#### Extracted entries ####

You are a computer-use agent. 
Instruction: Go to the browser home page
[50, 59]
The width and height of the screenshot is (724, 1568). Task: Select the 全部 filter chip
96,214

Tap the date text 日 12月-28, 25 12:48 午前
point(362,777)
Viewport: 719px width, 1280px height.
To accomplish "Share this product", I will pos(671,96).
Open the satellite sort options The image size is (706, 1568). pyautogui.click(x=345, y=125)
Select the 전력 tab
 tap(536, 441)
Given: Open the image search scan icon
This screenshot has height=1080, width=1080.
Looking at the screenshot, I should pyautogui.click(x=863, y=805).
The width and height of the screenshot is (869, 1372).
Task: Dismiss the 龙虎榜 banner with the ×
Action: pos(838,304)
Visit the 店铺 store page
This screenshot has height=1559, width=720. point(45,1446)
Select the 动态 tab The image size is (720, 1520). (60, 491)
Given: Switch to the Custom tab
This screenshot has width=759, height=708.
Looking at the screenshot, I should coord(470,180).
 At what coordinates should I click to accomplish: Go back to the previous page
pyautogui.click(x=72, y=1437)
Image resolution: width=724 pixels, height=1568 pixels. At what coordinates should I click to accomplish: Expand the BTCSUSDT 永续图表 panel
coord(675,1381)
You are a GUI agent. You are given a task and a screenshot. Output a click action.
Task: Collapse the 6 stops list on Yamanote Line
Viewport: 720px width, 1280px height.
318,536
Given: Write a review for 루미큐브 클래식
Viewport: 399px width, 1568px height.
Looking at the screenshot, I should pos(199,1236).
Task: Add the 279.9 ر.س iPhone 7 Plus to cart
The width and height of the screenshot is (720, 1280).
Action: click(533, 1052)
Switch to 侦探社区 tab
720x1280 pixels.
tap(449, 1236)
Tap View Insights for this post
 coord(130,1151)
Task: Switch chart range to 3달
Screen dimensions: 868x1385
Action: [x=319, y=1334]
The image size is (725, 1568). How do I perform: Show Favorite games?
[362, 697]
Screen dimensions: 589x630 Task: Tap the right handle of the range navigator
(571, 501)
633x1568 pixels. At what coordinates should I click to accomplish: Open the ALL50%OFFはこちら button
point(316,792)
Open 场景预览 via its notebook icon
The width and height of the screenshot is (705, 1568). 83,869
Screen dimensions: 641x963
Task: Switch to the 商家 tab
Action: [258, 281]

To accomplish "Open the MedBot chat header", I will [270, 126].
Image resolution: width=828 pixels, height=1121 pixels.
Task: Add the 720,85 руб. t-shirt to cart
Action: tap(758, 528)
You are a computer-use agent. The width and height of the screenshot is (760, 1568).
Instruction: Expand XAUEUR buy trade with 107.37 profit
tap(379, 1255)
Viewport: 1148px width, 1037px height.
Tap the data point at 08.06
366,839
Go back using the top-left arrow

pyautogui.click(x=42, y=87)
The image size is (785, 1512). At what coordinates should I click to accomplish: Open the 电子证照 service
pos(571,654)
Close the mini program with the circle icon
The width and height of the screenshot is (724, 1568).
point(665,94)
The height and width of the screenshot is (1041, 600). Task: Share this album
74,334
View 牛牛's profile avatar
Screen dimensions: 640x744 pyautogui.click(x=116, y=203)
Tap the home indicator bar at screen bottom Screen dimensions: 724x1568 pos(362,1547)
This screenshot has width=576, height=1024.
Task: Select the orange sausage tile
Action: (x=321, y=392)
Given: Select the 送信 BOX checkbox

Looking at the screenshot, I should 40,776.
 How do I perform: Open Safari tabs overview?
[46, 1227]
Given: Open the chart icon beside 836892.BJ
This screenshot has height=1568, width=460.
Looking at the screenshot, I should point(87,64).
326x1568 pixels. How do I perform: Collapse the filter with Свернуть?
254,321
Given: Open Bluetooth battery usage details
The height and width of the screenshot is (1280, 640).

####

▶ _Task description_: Reproduce all of the rows above word for word, keeping every line as it appears.

▶ _Response below_:
You are a computer-use agent. 
Instruction: Go to the browser home page
[50, 59]
The width and height of the screenshot is (724, 1568). Task: Select the 全部 filter chip
96,214

Tap the date text 日 12月-28, 25 12:48 午前
point(362,777)
Viewport: 719px width, 1280px height.
To accomplish "Share this product", I will pos(671,96).
Open the satellite sort options The image size is (706, 1568). pyautogui.click(x=345, y=125)
Select the 전력 tab
 tap(536, 441)
Given: Open the image search scan icon
This screenshot has height=1080, width=1080.
Looking at the screenshot, I should pyautogui.click(x=863, y=805).
The width and height of the screenshot is (869, 1372).
Task: Dismiss the 龙虎榜 banner with the ×
Action: pos(838,304)
Visit the 店铺 store page
This screenshot has height=1559, width=720. point(45,1446)
Select the 动态 tab The image size is (720, 1520). (60, 491)
Given: Switch to the Custom tab
This screenshot has width=759, height=708.
Looking at the screenshot, I should coord(470,180).
 At what coordinates should I click to accomplish: Go back to the previous page
pyautogui.click(x=72, y=1437)
Image resolution: width=724 pixels, height=1568 pixels. At what coordinates should I click to accomplish: Expand the BTCSUSDT 永续图表 panel
coord(675,1381)
You are a GUI agent. You are given a task and a screenshot. Output a click action.
Task: Collapse the 6 stops list on Yamanote Line
Viewport: 720px width, 1280px height.
318,536
Given: Write a review for 루미큐브 클래식
Viewport: 399px width, 1568px height.
Looking at the screenshot, I should pos(199,1236).
Task: Add the 279.9 ر.س iPhone 7 Plus to cart
The width and height of the screenshot is (720, 1280).
Action: click(533, 1052)
Switch to 侦探社区 tab
720x1280 pixels.
tap(449, 1236)
Tap View Insights for this post
 coord(130,1151)
Task: Switch chart range to 3달
Screen dimensions: 868x1385
Action: [x=319, y=1334]
The image size is (725, 1568). How do I perform: Show Favorite games?
[362, 697]
Screen dimensions: 589x630 Task: Tap the right handle of the range navigator
(571, 501)
633x1568 pixels. At what coordinates should I click to accomplish: Open the ALL50%OFFはこちら button
point(316,792)
Open 场景预览 via its notebook icon
The width and height of the screenshot is (705, 1568). 83,869
Screen dimensions: 641x963
Task: Switch to the 商家 tab
Action: [258, 281]

To accomplish "Open the MedBot chat header", I will [270, 126].
Image resolution: width=828 pixels, height=1121 pixels.
Task: Add the 720,85 руб. t-shirt to cart
Action: tap(758, 528)
You are a computer-use agent. The width and height of the screenshot is (760, 1568).
Instruction: Expand XAUEUR buy trade with 107.37 profit
tap(379, 1255)
Viewport: 1148px width, 1037px height.
Tap the data point at 08.06
366,839
Go back using the top-left arrow

pyautogui.click(x=42, y=87)
The image size is (785, 1512). At what coordinates should I click to accomplish: Open the 电子证照 service
pos(571,654)
Close the mini program with the circle icon
The width and height of the screenshot is (724, 1568).
point(665,94)
The height and width of the screenshot is (1041, 600). Task: Share this album
74,334
View 牛牛's profile avatar
Screen dimensions: 640x744 pyautogui.click(x=116, y=203)
Tap the home indicator bar at screen bottom Screen dimensions: 724x1568 pos(362,1547)
This screenshot has width=576, height=1024.
Task: Select the orange sausage tile
Action: (x=321, y=392)
Given: Select the 送信 BOX checkbox

Looking at the screenshot, I should 40,776.
 How do I perform: Open Safari tabs overview?
[46, 1227]
Given: Open the chart icon beside 836892.BJ
This screenshot has height=1568, width=460.
Looking at the screenshot, I should point(87,64).
326x1568 pixels. How do I perform: Collapse the filter with Свернуть?
254,321
Given: Open Bluetooth battery usage details
The height and width of the screenshot is (1280, 640).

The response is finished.